2010年代以降 Fight for $15(最低時給15ドルへ引き上げる為に闘う)運動
出典: フリー百科事典『ウィキペディア(Wikipedia)』 (2021/11/29 14:20 UTC 版)
「最低賃金 (アメリカ)」の記事における「2010年代以降 Fight for $15(最低時給15ドルへ引き上げる為に闘う)運動」の解説
2012年11月のニューヨークで行われたマクドナルドの店員による一日ストをきっかけ に、Fight for $15(最低時給15ドルへ引き上げる為に闘う)運動がファストファッションやウォルマートに代表される小売店舗をターゲットにした賃上げ要求運動が開始され、アメリカ国内各地で逮捕者(主に交通の妨害)が出るほどのデモ活動 が展開された。 この運動の目的は、人間らしい生活ができる最低水準となる貧困ラインを上回る賃金15ドルへと引き上げること、そして、ファーストフードの本体企業に使用者責任を負わせ、労働組合を組織しやすくすることである。 この運動の中心団体は、サービス従業員労働組合( SEIU)である。

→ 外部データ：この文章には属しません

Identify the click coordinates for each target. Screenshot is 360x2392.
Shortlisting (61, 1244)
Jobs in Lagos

その中心団体を中核として地域住民の組織、学生、中小企業事業主、宗教団体、NPOやホテルやレストランの従業員を組織する労働組合UNITE-HERE(英語版)も参加している。 この運動に対して、アメリカ商業会議所や国際フランチャイズ・チェーン協会は、SEIUの支援による運動の影響が大きいことを批判的に指摘している。そして、経営者団体も現役従業員がほとんど参加がなく、労働組合が主導的な立場にあることを理由に批判した 更に、マクドナルド元CEOエド・レンシ(英語版)は、フォックス・ビジネスチャンネルの朝の番組で、最低時給が連邦最低賃金(7.25ドル)の2倍以上に引き上げれば、より安価なロボットを導入するなどして、ファーストフード企業の使用者側が引上げに対する人件費の上昇を抑えるために、安価なロボットに代替し、ファーストフード店員を解雇するなどの雇用の悪影響を指摘している。更には、オックスフォード大学のマイケル・オズボーン博士が2013年に発表した論文によれば、2030年代までにファストフード店で料理をする従業員が、ロボットやAIに取って代わられる可能性が81%と高いことを指摘している が、この論文に対して、実験室レベルで自動化が出来る仕事も含まれているため、過大に推計されているとの批判もある。そして、職業を構成するタスク(業務)単位でみた場合に70%超えのタスクが自動化される職業は9%程度(アメリカの場合も9%程度)にとどまるとの研究結果もある。またAIや機械化によって雇用が奪われるという主張もあるが、それらの技術によってタスク量が減少するが、AIや機械化を導入したり、維持したりする仕事やそれらの技術により新たな仕事が生まれることにより、雇用が生み出される可能性もある。しかし同時に、中程度の技能を有するルーティン業務が減少し、専門的な技能が求められない低スキルの仕事と高度な技能が求められる仕事へと2極化していき、経済格差が拡大していくとの予測もある。 一方で、中小企業事業主団体が最低賃金引き上げを求めるロビー活動を展開するようになるなど、運動を支持する動きは広がりをみせている。